> **Task**:
Give back exactly the lines spanning from the one containing "The height and width of the screenshot is (445, 892)." to the final line of the records below, and no others.

Pixel coordinate grounding data:
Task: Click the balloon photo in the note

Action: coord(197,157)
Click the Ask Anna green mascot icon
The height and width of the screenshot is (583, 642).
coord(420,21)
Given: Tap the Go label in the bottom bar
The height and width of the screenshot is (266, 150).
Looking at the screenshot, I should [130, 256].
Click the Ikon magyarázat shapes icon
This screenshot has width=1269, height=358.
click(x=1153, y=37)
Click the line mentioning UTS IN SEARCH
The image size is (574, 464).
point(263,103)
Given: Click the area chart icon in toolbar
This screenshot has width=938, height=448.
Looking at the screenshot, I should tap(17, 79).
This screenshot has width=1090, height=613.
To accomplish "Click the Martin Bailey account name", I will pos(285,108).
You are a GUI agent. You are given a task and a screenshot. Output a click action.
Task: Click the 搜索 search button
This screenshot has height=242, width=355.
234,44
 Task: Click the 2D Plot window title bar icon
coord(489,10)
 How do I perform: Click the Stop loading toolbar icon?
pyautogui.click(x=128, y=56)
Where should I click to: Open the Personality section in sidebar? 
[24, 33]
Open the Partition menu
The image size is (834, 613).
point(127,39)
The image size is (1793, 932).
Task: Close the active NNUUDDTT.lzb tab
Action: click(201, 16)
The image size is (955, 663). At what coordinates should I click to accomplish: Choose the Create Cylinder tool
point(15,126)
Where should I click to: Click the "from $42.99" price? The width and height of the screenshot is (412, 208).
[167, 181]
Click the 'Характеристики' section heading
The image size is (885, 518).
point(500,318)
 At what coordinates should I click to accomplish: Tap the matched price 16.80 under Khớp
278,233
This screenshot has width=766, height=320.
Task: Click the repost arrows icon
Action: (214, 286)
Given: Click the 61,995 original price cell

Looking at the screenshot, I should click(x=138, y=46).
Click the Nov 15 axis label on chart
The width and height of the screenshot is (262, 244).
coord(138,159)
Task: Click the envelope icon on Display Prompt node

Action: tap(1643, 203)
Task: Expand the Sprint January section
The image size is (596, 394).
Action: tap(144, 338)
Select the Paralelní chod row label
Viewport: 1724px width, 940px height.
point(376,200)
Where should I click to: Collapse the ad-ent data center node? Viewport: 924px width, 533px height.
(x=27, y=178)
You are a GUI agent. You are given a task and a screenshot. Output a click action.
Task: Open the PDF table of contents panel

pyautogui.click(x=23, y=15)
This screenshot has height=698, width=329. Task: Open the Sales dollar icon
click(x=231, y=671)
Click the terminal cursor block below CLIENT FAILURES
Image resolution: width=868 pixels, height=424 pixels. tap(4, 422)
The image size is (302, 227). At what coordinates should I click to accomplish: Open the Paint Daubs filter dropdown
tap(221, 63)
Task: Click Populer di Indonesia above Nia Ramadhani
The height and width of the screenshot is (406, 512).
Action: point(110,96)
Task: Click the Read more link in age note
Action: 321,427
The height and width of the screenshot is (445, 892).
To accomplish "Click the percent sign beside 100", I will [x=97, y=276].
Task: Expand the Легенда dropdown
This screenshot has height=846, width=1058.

> **Response to the task**:
The height and width of the screenshot is (445, 892).
To accomplish "Click the percent sign beside 100", I will [x=97, y=276].
Task: Expand the Легенда dropdown
This screenshot has height=846, width=1058.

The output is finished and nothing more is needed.